From there, he began a project called "Miles Mondays," a new release of some sort every Monday. Next came his first EP, "Finding My Own," which was special to Miles because he finally got another friend from high school, Zekiel Thompson, to sign on to be his manager.

After touring to places like Penn State and George Mason they decided to drop out of school and go full time with their music. It was a tough decision for Miles, but it's panned out. In the years since, he's dropped two more EPs -- "This Is How I Live" in 2012 and "In Due Time" in 2013, the latter of which was sponsored by Myspace and has garnered north of 50,000 plays.

Miles has even drawn attention from some big-time rappers. His video for a song called "The Good, the Bad, and the Ugly" aired on MTV's "RapFix Live," with rapper T.I. telling Miles he admired his music and his message.

While performing at a showdown in Texas at SMU, where Juicy J was the headliner , Miles took a chance in the green room and asked for his contact information. He complied, leading to Miles to ask if he'd like to guest on a track.

To his surprise, Juicy J said yes. Miles sent him a song called "S.L.A.B.," a Southern slang for "slow, low and banging" cars. Miles waited roughly two months and had all but given up on receiving a verse when he received a file while lying in bed at 12:30 a.m. one night.

"I leaped out of my bed and like screamed and ran upstairs," Miles recalls. "I called Zeke, I was like, 'Yo, he sent me that song back!' "

Miles has yet to work with either of the two famed Pittsburgh rappers, Mac Miller and Wiz Khalifa, although he's worked with producers for both of them. In fact, he and Miller were close friends in high school when Miles would go to Miller's house and listen to songs he had made.

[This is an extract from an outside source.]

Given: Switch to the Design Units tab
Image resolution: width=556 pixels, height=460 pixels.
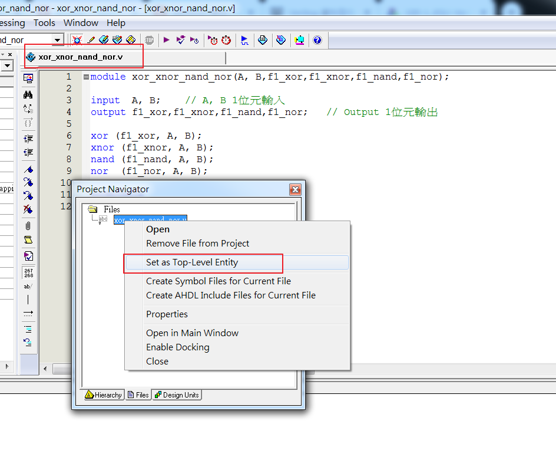Looking at the screenshot, I should 176,395.
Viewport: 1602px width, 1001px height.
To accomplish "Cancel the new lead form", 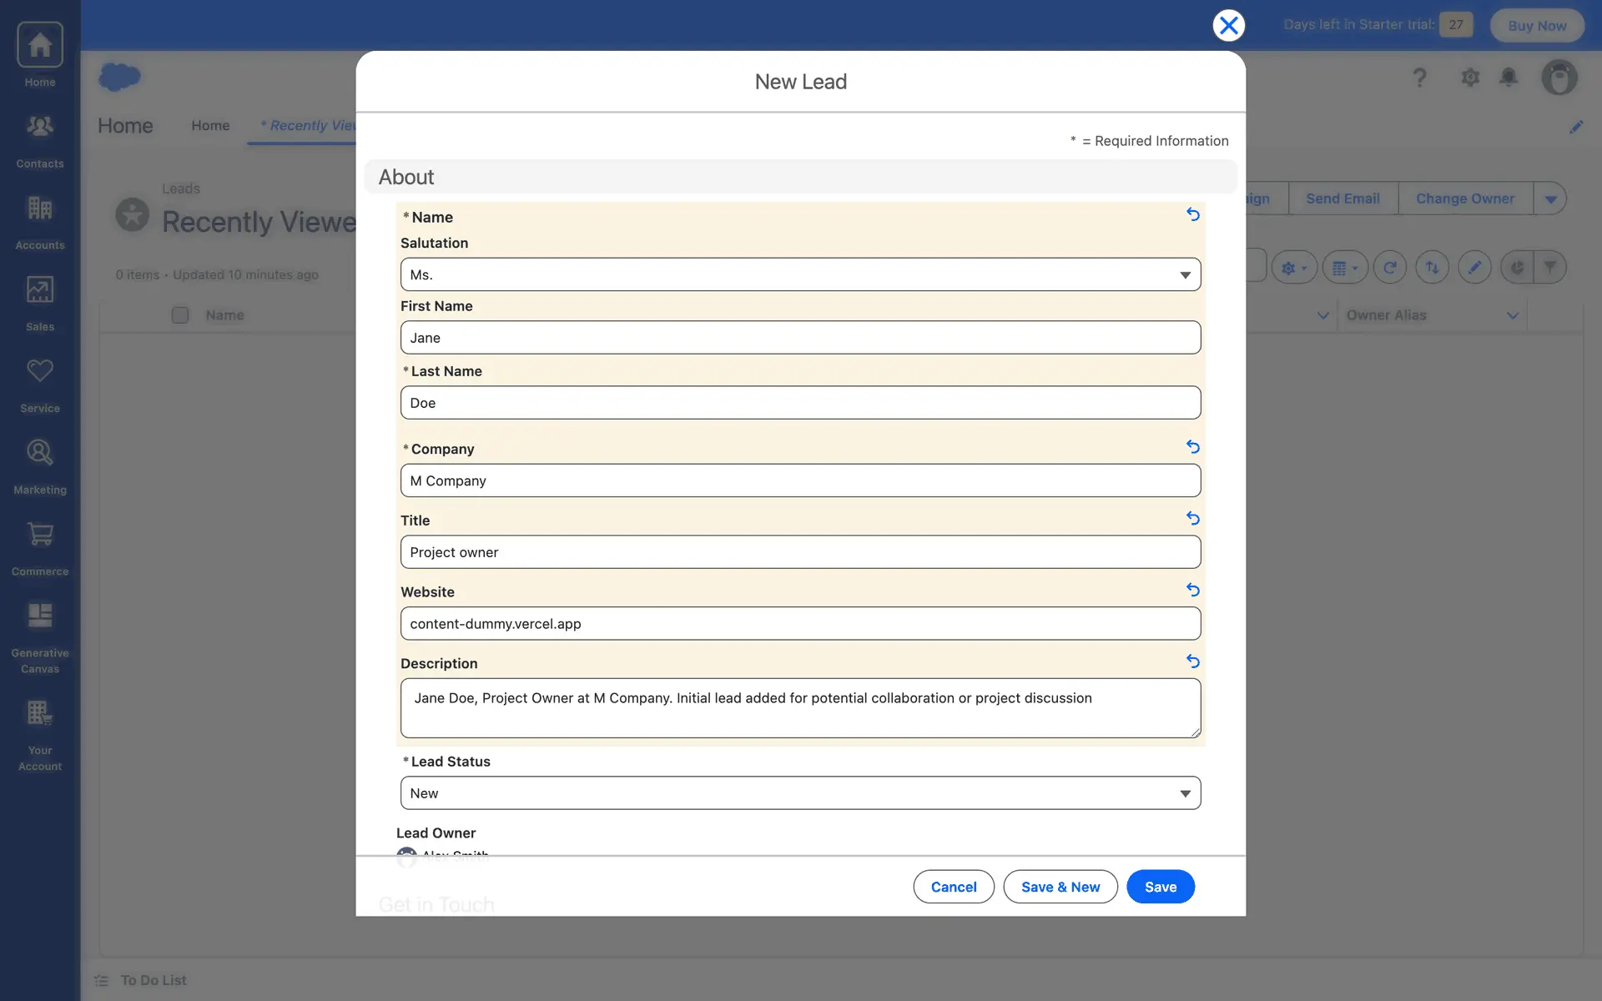I will [x=953, y=887].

"If I see him, we're definitely going to talk; we're definitely going to laugh," Miles says. "It was really motivating to see him take it seriously and go somewhere out of Pittsburgh."

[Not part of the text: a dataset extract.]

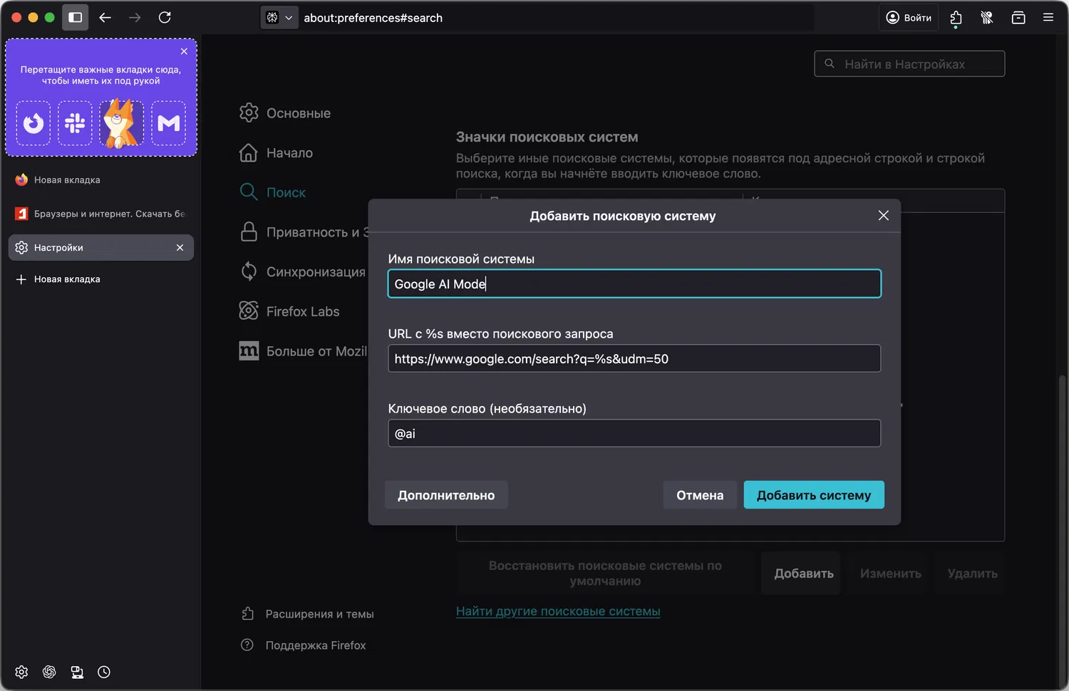Expand advanced options with Дополнительно

[445, 495]
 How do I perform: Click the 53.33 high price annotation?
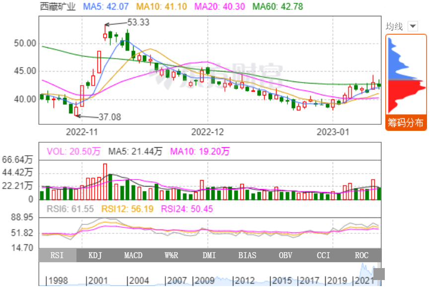[138, 22]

Miles keeps his hometown prominent in his music, and together from their studio at their apartment, he and Christo have created a sound they think matches the feel of the Steel City, a sound they call "industrial."

"That's Pittsburgh," Miles says. "It really works out like that, and you can definitely feel the whole vibe of the city if you listen to the music in its entirety."

In high school, kids would joke when he'd tell them he was going to drop a mixtape. Since then, he's faced more than his share of doubters -- They'll criticize him for not having a record with Wiz or Mac, for not having a Plan B, for thinking that he even has a shot at all.

"A lot of people talk because they don't have the courage to chase what it is that they really love, whether it's fear or who-knows-what that's stopping them," Miles said. "People will always try to knock you down."

One low point came in February 2012, when he was featured as one of Jenesis Magazine's "Next five out of Pittsburgh." Miles was excited until he heard negative chatter about his inclusion. He recalls people saying that due to his small body of work, he didn't belong with other four.

"I actually had a talk with my brother," he says. "He said, 'Man, you've been doing this for a really long time, and it's clearly the one thing you love to do, so you just got to keep at it. You've got to say [expletive] what anybody says or thinks, and you've got to just keep trucking along.' Ever since then, my skin's been tough, and we just keep going."

Miles and Christo are working on their first full-length release, titled "Pixburgh," which they believe is their best work to date. Miles was nearly brought to tears recently while performing a track off that project, titled "What They Gon' Say?"

For Miles, that song is the response to anyone who may have doubted him. It's about his relentlessness in pursuing his dream, it's about those who have supported him, and, mainly, it depicts a moment that Miles says made him realize his music actually helps people. At that point, what can anyone say to stop him?

"That's something I think people who don't agree with the lifestyle, don't agree with the career choice, don't understand," Miles explains. "And if they don't, there's still nothing you can tell me. You can't knock what I'm doing because I am helping people and I am touching people, and I am making an impact in somebody's life somewhere."